You can ‘co-brand’ your WiFi zone with your logo, name, contact, language and other preferences

If you’re setting up for the first time, then you will get a license agreement. Just press ‘Yes’ to agree and continue. Similarly, if it finds that the USB drive or floppy are not formatted properly, then it will try to format them. In case you have any important data on them, then back them up elsewhere prior to this. It will then ask you whether you want to run in the Open or Closed mode. If you choose the Open mode, then it will ask you to enter a URL to redirect all pages to. So when the wireless users try to connect, they will all be automatically be redirected to this URL. Next it will ask whether you want to enable or disable the content filter. It might be a good idea to enable this, as it will prevent anybody from accessing obnoxious websites. 

If you choose the Closed mode, then keep your Zone Control username and password handy, because that’s the first thing it will ask you to provide. You would also need to go to publicip.net website to create a WiFi zone for yourself. Here, the site takes you through a wizard-driven interface to create a standard WiFi zone. The best part is that you can even add your own branding in it. So when a user tries to access the Internet over wireless, the first screen shows the login screen along with your company’s logo. 

In both the cases, it will ask whether you’re using static or dynamic IP for your LAN interface (eth0). You can give it an IP if you’re not getting it from the Internet router’s DHCP server. However, ensure that it’s on the same subnet. Next, it will ask you to provide the IP address for your Internet gateway.
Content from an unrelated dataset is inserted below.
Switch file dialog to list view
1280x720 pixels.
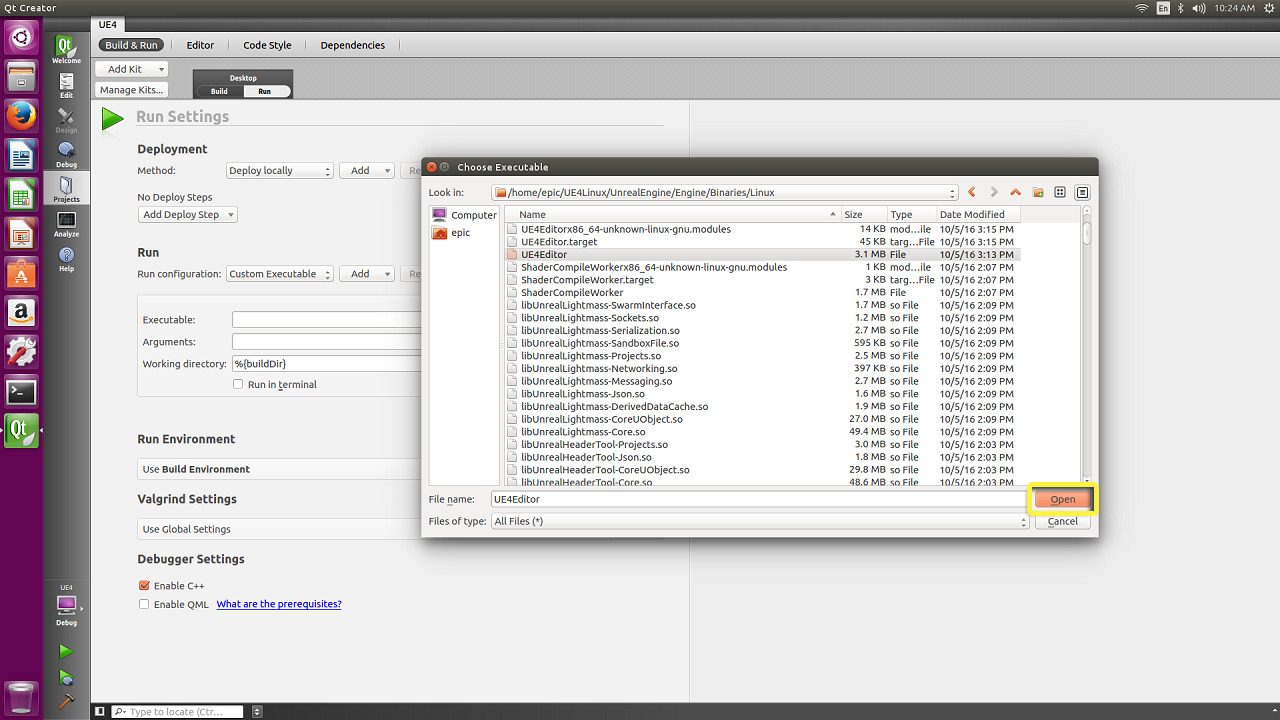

After that, you just have to provide the IP addresses of your primary and secondary name servers, and you’re done. 

Zone CD even has an option to automatically reboot, which is a pretty neat feature. It says that Zone CD could become unresponsive after prolonged usage, so it will automatically reboot daily. It anyways saves the configuration on the USB key or floppy, so it will use that to bring itself back up. It will ask whether you want to have Zone CD with a GUI interface or not. If you choose Yes, then it will run X Window and provide you a nice GUI. From here, you can run a Web browser, among other things. 

Lastly, if everything has gone well, Zone CD will play a weird musical tone from the PC’s built-in speakers to tell you that it’s up and running. 

Troubleshooting
We tested Zone CD on a number of PCs. In one particular case, Zone CD refused to run, and kept giving error messages. After close examination, we discovered that the problem was happening because the floppy drive was enabled in the BIOS, while we were using a USB drive to store the configuration. It worked very smoothly after we disabled the floppy drive.